Problem details:
Retype, word for word, every line of the records below starting at the one that contains "Specifications (211, 1065)" and ending at the one that contains "[Rechercher] (362, 32)"; include both of those lines and nothing more.

Extracted records:
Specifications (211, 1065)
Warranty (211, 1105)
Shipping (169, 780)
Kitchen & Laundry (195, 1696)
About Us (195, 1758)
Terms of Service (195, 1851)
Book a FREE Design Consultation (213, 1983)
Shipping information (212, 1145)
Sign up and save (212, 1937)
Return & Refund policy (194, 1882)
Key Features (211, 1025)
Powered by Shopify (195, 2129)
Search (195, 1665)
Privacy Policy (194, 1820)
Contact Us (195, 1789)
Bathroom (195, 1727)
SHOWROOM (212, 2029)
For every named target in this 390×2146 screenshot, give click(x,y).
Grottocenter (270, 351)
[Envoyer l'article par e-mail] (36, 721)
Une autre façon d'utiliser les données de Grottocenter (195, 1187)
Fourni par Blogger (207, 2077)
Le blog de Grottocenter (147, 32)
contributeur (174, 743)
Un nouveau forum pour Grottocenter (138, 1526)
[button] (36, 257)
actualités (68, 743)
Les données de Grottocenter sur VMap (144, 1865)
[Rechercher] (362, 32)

---

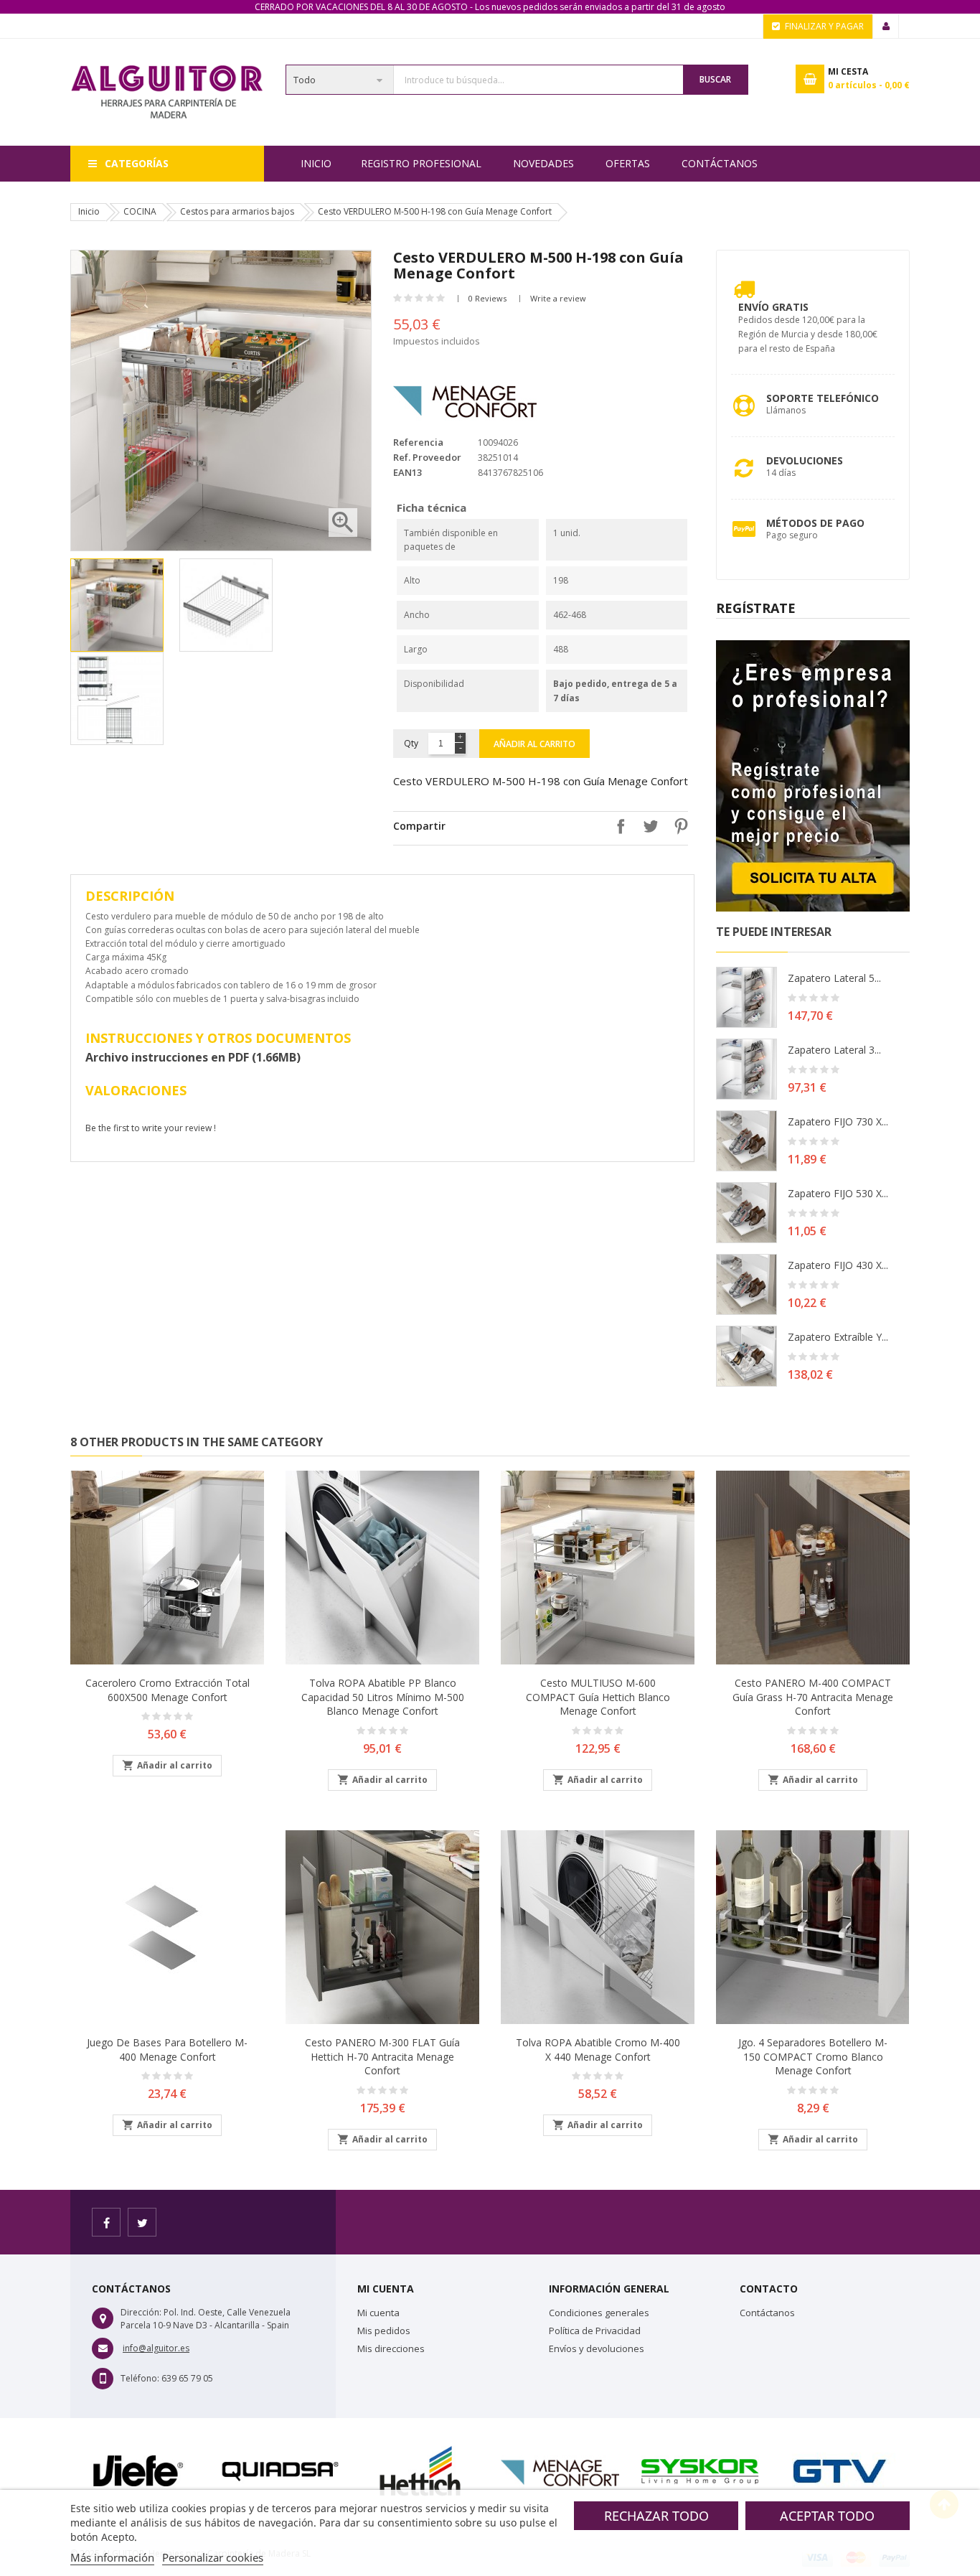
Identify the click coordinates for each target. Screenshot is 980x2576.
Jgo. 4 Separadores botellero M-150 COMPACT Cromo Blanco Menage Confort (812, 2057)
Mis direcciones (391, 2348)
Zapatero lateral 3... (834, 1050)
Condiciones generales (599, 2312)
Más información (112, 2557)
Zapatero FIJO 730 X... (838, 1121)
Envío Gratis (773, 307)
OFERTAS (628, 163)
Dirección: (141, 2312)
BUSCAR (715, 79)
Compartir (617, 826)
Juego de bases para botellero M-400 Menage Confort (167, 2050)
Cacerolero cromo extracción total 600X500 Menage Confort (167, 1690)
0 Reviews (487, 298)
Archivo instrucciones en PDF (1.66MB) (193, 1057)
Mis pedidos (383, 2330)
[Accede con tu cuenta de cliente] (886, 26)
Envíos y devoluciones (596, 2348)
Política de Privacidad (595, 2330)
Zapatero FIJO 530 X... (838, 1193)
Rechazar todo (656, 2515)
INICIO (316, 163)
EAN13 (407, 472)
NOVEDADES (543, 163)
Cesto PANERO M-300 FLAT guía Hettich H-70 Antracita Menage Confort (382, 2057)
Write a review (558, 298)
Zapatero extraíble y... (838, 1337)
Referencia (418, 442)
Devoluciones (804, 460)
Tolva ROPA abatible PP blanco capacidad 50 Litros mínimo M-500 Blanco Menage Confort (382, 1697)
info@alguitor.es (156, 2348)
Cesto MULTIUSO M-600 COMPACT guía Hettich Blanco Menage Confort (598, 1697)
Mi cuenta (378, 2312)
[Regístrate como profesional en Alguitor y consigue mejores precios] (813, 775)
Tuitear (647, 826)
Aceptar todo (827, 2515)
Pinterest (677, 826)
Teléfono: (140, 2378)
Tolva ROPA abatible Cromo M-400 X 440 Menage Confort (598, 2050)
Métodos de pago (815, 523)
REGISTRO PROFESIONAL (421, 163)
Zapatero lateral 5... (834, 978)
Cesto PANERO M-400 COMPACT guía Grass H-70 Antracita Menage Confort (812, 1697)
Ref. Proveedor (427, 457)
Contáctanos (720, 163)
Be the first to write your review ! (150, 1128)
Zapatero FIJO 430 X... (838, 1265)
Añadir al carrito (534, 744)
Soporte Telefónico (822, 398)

The completed task:
Specifications (211, 1065)
Warranty (211, 1105)
Shipping (169, 780)
Kitchen & Laundry (195, 1696)
About Us (195, 1758)
Terms of Service (195, 1851)
Book a FREE Design Consultation (213, 1983)
Shipping information (212, 1145)
Sign up and save (212, 1937)
Return & Refund policy (194, 1882)
Key Features (211, 1025)
Powered by Shopify (195, 2129)
Search (195, 1665)
Privacy Policy (194, 1820)
Contact Us (195, 1789)
Bathroom (195, 1727)
SHOWROOM (212, 2029)
For every named target in this 390×2146 screenshot, give click(x,y).
Grottocenter (270, 351)
[Envoyer l'article par e-mail] (36, 721)
Une autre façon d'utiliser les données de Grottocenter (195, 1187)
Fourni par Blogger (207, 2077)
Le blog de Grottocenter (147, 32)
contributeur (174, 743)
Un nouveau forum pour Grottocenter (138, 1526)
[button] (36, 257)
actualités (68, 743)
Les données de Grottocenter sur VMap (144, 1865)
[Rechercher] (362, 32)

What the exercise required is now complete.